Being cynical, I have a bit of concern about the financial aspect of this:
it seems to me that once you've made sure that the condition isn't an
emergency, you've done most of the A and E treatment of it (or if it need
treatment, it seems strange for A and E to do the history and examination
and then refer the patient elsewhere). With payment by results, I'd expect
that the PCT or SHA won't be paying for these cases as A and E patients.

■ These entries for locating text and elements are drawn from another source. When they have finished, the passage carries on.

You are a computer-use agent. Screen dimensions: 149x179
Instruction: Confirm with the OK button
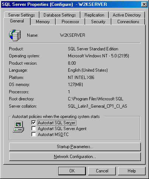coord(72,171)
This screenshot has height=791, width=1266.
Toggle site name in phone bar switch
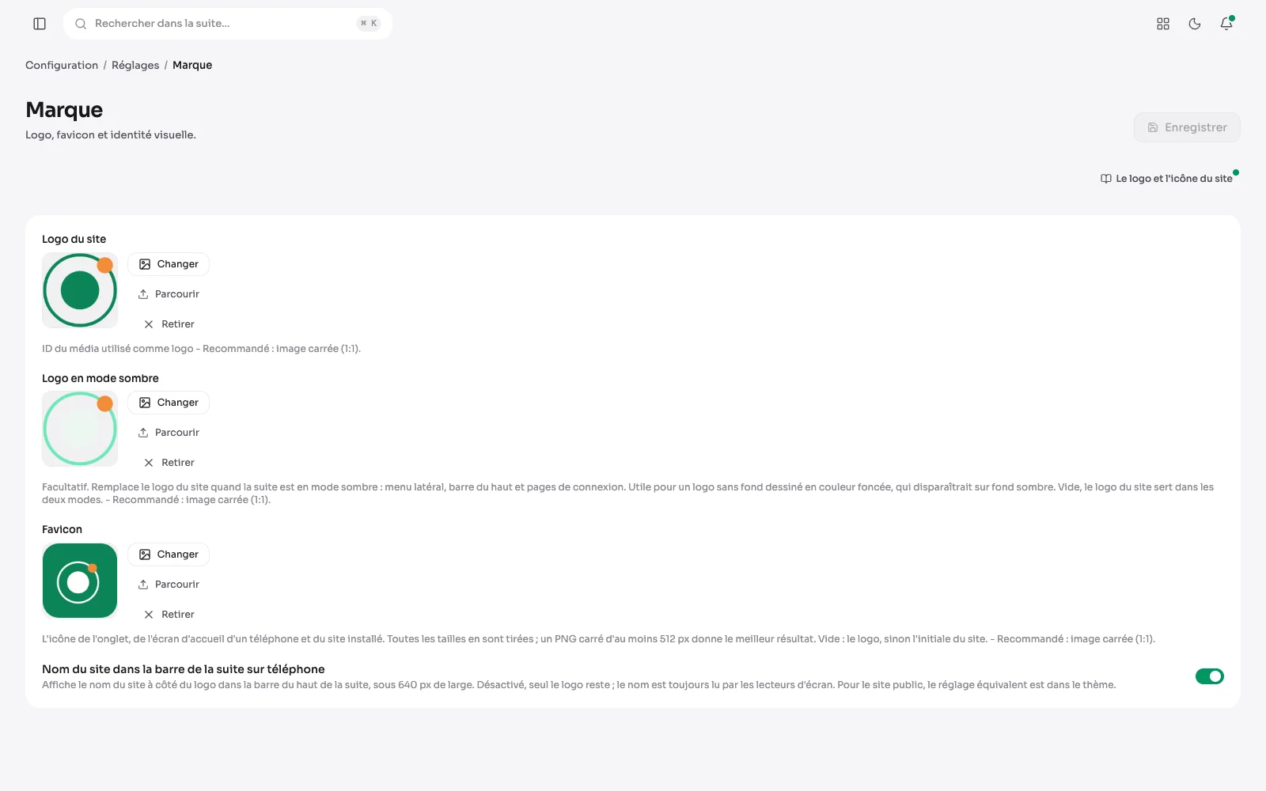click(1209, 676)
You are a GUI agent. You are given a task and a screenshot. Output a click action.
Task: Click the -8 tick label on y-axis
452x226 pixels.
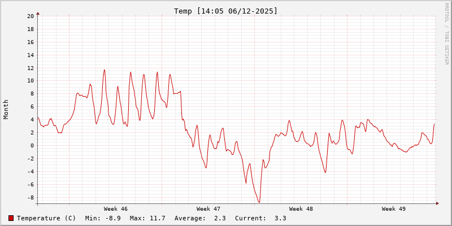point(31,197)
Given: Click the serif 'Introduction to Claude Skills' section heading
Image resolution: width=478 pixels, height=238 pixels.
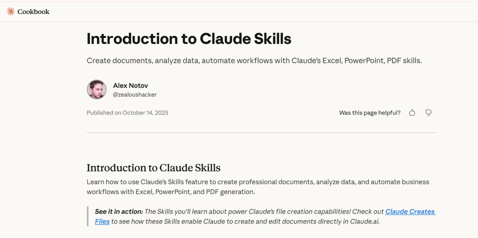Looking at the screenshot, I should [x=154, y=168].
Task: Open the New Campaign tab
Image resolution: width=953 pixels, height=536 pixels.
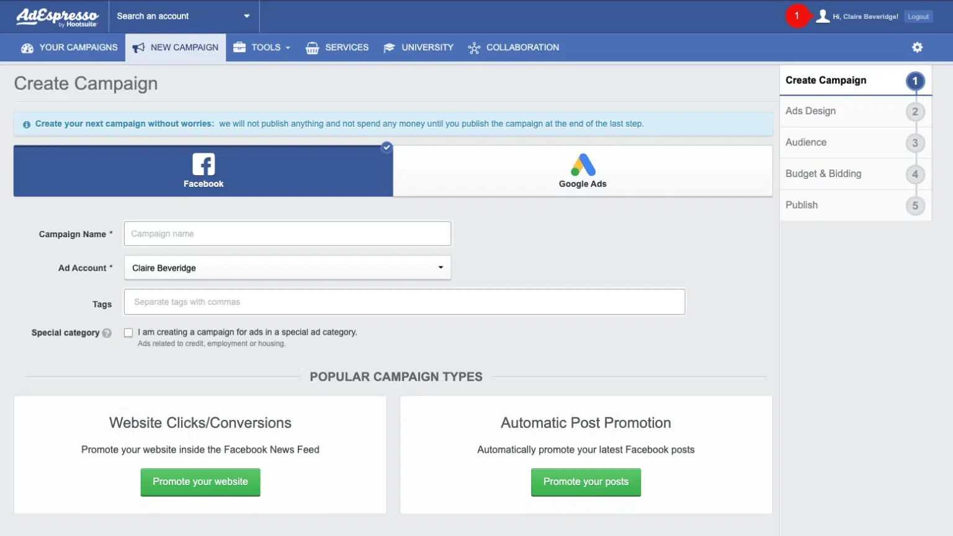Action: pos(176,47)
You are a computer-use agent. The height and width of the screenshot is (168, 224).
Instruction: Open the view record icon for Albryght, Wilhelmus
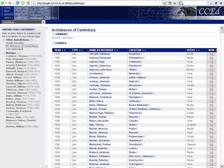[x=211, y=55]
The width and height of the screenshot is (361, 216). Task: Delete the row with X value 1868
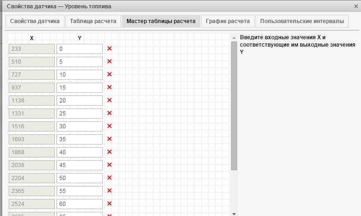110,152
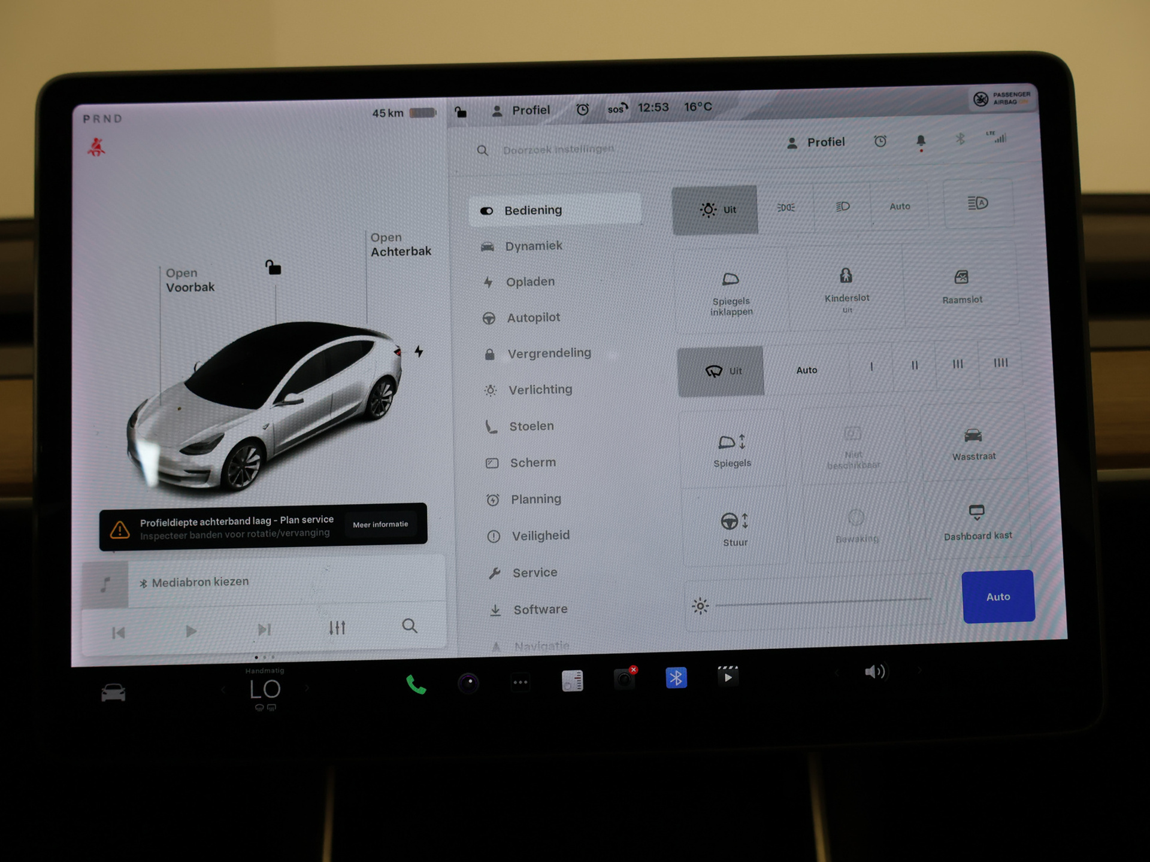1150x862 pixels.
Task: Increase temperature with right chevron
Action: pyautogui.click(x=307, y=688)
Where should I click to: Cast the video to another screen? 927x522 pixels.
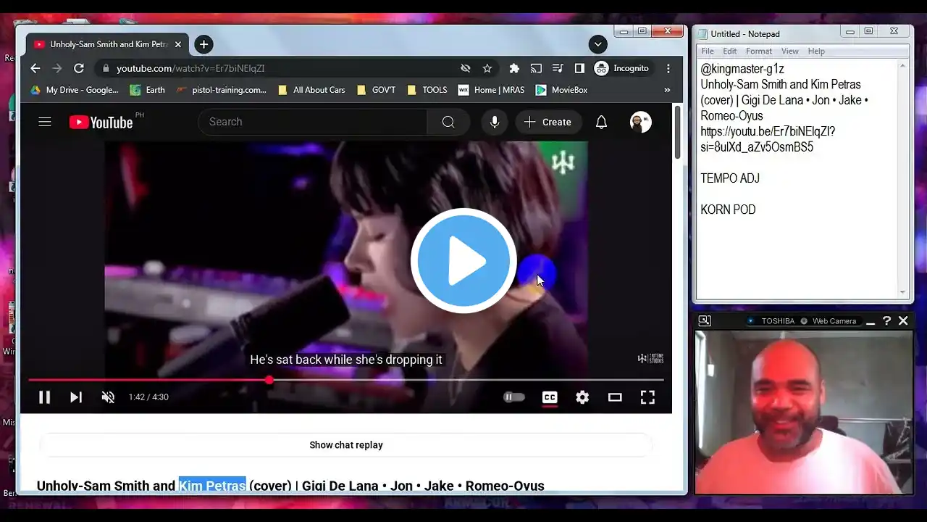(536, 68)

This could mean a drop in income of over £750,000 a year for some
departments (although I'd presume that the PCT would fund the triage nurse);
possibly significantly more if some of these patients would fall into the
£60 group. With the grouping of payment by results it is clear that some
patients will cost more than you get paid for them and some you will be paid
more than they cost. This looks like a way of taking away the simplest 25%
of the £30 and £60 groups i.e. the patients that the department "makes a
profit" on.
Overall, I'd say benefits are obvious (less primary care cases in your
waiting room; your doctors can concentrate on As and Es). There is no
evidence of benefit in terms of repeat attendances. The cost to the
department as against having a primary care nurse practitioner in a large
department is £850,000 against £350,000 (assuming 11 WTE NPs, each seeing
2,500 patients a year); although there is an additional saving to the
department in that you don't need as much room as you're not seeing as many
patients. This of course translates equally well to a cost benefit to the
PCT of £850,000 minus the cost of having these patients seen in primary care
(which is pretty low as I'd expect they'd come under the GPs' core contract
in any case) and possibly minus the £350,000 it would cost them to provide
the 11 NPs. The risks are fairly low- studies of a few thousand cases showed
no major problems.
One unreported (in the literature) problem I've come across with triage from
A and E to out of hours primary care: the simplest way to do it is to send
the patients straight to the out of hours (rather than to GP next working
day). This has the advantage that if you miss an emergency the patient won't
be pleased, but at least it's likely to be picked up before it causes major
problems. The disadvantage is that the Out of Hours doctors don't like it.